The Diagnostic Challenge of Differentiation

Distinguishing radiation necrosis from a recurrence of the original cancer is a significant challenge in patient management. Both conditions can present with similar clinical symptoms and appear alike on standard magnetic resonance imaging (MRI), often showing a contrast-enhancing lesion with surrounding edema. This visual overlap is sometimes referred to as pseudoprogression, a temporary worsening on imaging that complicates diagnosis. To overcome this hurdle, physicians rely on a combination of clinical context and advanced functional imaging techniques.

Dynamic contrast-enhanced MRI and MR perfusion imaging measure blood flow within the suspicious area. Recurrent tumors typically have a high metabolic rate and an increased density of actively growing blood vessels, resulting in a higher relative cerebral blood volume (rCBV). Conversely, necrotic tissue is dead and metabolically inactive, showing a low rCBV, which helps differentiate the two possibilities. Positron Emission Tomography (PET) scanning is another tool that uses various tracers to assess metabolic activity.

A common tracer, fluorodeoxyglucose (FDG), generally shows low glucose uptake in RN because the tissue is dead, while a recurrent tumor shows high uptake due to active cell division. Amino acid tracers, such as FET-PET, are also useful as they accumulate more readily in active tumor cells than in necrotic tissue. Magnetic Resonance Spectroscopy (MRS) can also provide metabolic information; RN typically shows low levels of choline and creatine compared to tumor recurrence. Despite these advanced imaging methods, an accurate diagnosis may still be uncertain, and a tissue biopsy remains the definitive, though more invasive, method to confirm whether the tissue is dead or actively dividing.
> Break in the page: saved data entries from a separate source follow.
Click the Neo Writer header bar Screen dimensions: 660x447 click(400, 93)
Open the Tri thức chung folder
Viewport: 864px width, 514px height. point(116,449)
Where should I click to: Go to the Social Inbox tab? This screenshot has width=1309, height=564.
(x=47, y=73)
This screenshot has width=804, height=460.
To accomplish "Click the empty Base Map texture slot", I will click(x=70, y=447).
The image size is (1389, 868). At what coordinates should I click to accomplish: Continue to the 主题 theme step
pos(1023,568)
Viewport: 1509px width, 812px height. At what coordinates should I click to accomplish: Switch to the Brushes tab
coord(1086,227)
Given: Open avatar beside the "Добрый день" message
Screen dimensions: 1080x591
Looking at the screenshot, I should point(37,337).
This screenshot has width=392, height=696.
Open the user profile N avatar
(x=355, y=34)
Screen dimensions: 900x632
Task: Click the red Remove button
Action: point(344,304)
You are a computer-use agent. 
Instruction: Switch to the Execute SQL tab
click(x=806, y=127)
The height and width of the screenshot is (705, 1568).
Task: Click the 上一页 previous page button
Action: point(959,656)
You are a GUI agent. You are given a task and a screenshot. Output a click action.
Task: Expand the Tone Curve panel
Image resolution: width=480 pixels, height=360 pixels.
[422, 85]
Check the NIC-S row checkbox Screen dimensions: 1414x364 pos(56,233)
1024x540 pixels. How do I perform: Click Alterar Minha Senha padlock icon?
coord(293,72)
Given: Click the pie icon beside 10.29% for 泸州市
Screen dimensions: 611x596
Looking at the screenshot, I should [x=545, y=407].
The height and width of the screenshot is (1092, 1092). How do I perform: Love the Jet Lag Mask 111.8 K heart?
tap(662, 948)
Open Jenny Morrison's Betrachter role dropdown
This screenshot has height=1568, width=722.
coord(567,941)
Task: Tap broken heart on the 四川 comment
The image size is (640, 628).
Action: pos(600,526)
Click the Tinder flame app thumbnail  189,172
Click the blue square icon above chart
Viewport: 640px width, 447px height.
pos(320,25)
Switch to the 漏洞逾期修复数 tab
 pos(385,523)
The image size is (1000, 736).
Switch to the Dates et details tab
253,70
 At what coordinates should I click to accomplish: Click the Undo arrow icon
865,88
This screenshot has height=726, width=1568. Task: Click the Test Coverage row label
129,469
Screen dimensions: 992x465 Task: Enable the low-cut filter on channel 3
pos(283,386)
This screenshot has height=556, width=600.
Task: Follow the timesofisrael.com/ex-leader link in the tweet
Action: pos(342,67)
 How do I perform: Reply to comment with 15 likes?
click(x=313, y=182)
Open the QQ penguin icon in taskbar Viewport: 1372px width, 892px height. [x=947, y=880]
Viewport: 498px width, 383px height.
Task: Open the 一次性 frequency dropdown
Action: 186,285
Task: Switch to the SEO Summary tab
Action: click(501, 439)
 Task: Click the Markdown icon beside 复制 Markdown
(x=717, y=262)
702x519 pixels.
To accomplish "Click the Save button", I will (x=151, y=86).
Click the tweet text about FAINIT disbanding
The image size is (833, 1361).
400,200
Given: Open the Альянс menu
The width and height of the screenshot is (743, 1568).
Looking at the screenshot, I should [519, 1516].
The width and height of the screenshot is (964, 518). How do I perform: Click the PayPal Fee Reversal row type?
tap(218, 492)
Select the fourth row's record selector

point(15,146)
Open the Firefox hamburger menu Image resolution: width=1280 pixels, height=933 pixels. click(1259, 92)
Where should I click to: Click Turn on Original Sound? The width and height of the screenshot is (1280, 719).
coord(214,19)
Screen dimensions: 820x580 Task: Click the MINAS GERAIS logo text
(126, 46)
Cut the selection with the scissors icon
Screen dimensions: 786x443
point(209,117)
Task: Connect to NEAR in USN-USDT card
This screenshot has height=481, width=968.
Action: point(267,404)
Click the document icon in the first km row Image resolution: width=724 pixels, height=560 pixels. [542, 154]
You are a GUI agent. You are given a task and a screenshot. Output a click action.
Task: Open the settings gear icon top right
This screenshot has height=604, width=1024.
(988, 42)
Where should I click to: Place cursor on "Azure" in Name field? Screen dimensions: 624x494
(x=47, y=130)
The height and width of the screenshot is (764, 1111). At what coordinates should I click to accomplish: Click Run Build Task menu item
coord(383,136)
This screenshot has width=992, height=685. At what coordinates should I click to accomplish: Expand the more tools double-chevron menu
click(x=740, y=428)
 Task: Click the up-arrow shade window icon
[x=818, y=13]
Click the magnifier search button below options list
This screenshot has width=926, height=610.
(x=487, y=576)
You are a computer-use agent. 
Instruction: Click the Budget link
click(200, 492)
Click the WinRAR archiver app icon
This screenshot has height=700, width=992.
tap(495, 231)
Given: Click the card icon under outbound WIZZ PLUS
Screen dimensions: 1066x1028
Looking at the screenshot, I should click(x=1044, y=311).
Current Treatment Approaches

The management of radiation necrosis is guided by the severity of the symptoms and the extent of the necrosis. The initial and most common medical management involves corticosteroids, such as dexamethasone, to reduce swelling and inflammation around the necrotic area. Corticosteroids work by stabilizing the blood-brain barrier and reducing the associated edema, providing rapid symptomatic relief. However, long-term use is limited by side effects like muscle weakness and glucose intolerance.

A highly effective targeted therapy is Bevacizumab, an antibody that blocks the action of Vascular Endothelial Growth Factor (VEGF). By inhibiting VEGF, Bevacizumab reduces the permeability of abnormal blood vessels, decreasing fluid leakage, inflammation, and surrounding edema. Studies have shown that Bevacizumab can lead to significant clinical and radiographic improvement, often resulting in a substantial reduction in the volume of the enhancing lesion.

Hyperbaric Oxygen Therapy (HBOT) involves delivering 100% oxygen at high pressure in a specialized chamber. This treatment is thought to promote tissue healing and the growth of new, healthy blood vessels in the oxygen-deprived tissue. For cases that do not respond to medical treatments or involve a large, localized mass causing severe symptoms, surgical intervention may be necessary. This procedure involves the removal (resection) of the necrotic tissue to relieve pressure and provide a definitive diagnosis.